By Sharon DeBartolo Carmack Premium

My dear Children,
… The beginning of this Harvest was very promi[sing]. The crops in general had a very rich appearance, and it was generally expected that next season would be very plentiful. But within the last few weeks the greatest alarm prevails throughout the kingdom. It is dreaded that nothing less than a famine must prevail next summer unless the Almighty lord interpose. A disease seized the potato crop which was the standing food of the Country. The Potatoes which were good and healthy a few days since are now rotten in the Ground. Even some which were dug in beautiful dry weather and stored in Pits seem to be affected with the same blight. The newspapers teem with alarming accounts of the same disease throughout the kingdom. I cannot say whether the loss is equal to the alarm …
I remain your
Affectionate Father
James Prenderg[ast]

James and Elizabeth Prendergast of Milltown, County Kerry, Ireland, had six children. They dictated letters, including this excerpt postmarked Oct. 25, 1845, to a scrivener and mailed them to their children who had immigrated to Boston. The 48 surviving letters, transcribed and published in The Prendergast Letters: Correspondence from Famine-Era Ireland, 1840-1850, edited by Shelley Barber (University of Massachusetts Press), offer a rare firsthand glimpse of Ireland’s Great Famine. They detail the famine’s impact on Ireland’s residents.

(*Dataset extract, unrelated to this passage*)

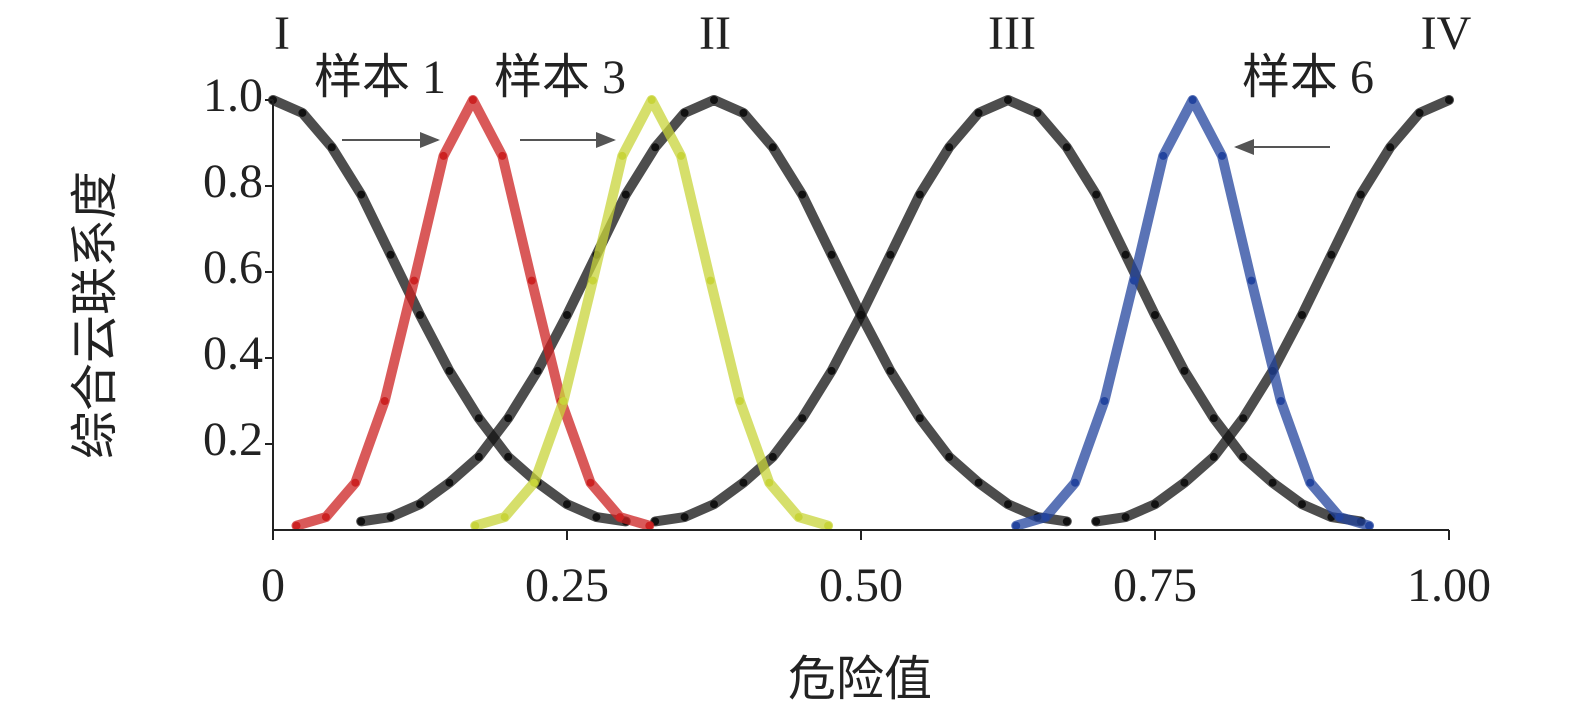 This screenshot has height=726, width=1575. What do you see at coordinates (715, 34) in the screenshot?
I see `grade-label: II` at bounding box center [715, 34].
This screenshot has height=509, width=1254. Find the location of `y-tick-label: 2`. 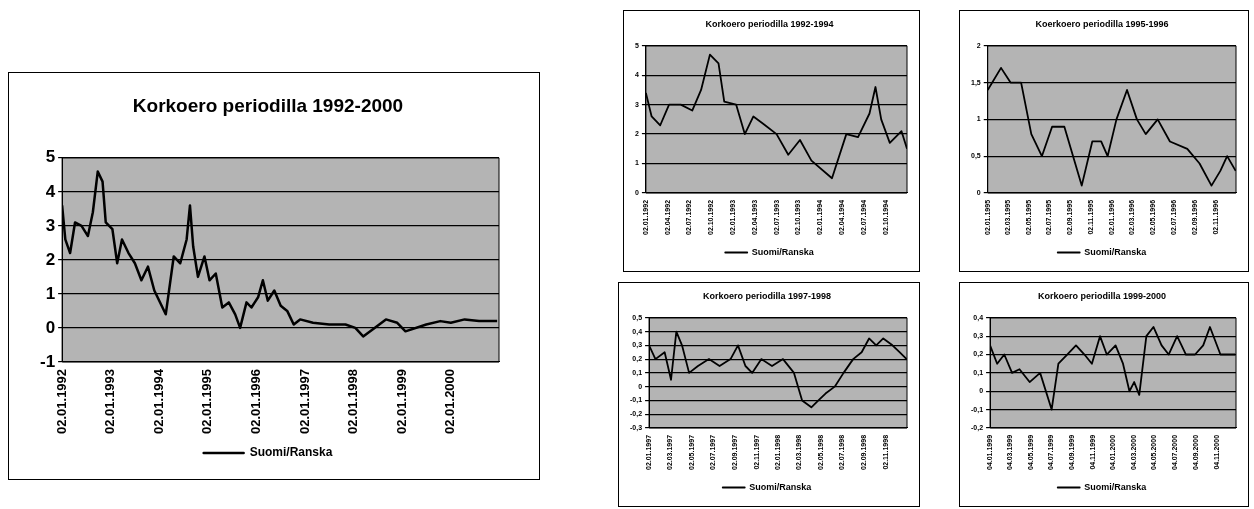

Although you may not have family letters, resources such as these can help you understand what your family might’ve endured, and explain why some people left Ireland while others stayed. A classic is Cecil Woodham-Smith’s The Great Hunger: Ireland: 1854–1849 (Penguin Books). Famine Echoes by Cathal Poirteir (Gill & Macmillan) preserves stories from descendants of famine survivors, recorded in the 1940s as part of Ireland’s Folklore Commission. Whether your Irish ancestors left Ireland in the 1600s or the 1920s, Kerby A. Miller’s Emigrants and Exiles: Ireland and the Irish Exodus to North America (Oxford University Press) is a hefty tome worth the read.